EXERCISE GOAL
Locate every line below that contains the word "beside" and copy it.

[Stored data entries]
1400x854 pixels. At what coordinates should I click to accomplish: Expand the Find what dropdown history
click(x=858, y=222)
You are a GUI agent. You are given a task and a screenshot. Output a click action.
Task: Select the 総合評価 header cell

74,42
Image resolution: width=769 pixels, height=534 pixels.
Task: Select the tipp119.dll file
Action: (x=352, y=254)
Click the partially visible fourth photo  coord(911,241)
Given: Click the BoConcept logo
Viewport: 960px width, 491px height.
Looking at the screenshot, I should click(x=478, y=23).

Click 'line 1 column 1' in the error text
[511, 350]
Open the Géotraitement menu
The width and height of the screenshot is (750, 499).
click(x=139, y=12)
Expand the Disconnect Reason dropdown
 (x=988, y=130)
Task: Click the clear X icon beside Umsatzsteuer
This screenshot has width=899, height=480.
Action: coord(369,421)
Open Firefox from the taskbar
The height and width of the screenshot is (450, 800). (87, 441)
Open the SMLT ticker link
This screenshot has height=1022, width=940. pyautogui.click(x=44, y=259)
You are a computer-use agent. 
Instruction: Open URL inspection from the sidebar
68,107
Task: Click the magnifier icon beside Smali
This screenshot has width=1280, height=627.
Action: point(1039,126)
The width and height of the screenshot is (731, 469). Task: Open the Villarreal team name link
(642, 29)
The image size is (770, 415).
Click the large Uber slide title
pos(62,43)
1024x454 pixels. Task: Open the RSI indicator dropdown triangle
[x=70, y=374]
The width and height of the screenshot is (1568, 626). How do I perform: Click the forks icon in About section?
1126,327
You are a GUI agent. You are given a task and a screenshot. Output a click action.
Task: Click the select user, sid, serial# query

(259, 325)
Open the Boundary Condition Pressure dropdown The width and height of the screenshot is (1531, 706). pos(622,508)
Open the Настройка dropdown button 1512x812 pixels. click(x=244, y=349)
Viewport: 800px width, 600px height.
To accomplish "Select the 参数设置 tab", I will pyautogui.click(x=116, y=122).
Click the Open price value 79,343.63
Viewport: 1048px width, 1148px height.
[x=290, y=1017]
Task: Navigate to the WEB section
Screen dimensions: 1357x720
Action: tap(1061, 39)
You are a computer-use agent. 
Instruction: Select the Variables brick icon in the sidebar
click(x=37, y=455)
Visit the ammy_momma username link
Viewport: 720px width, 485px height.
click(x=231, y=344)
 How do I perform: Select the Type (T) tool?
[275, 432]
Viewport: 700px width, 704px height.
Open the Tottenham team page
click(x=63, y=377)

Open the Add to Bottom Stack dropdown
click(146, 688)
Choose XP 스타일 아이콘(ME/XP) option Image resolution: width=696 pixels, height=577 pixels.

RESPONSE AREA
Task: Click the clear X icon beside Umsatzsteuer
Task: Click the magnifier icon beside Smali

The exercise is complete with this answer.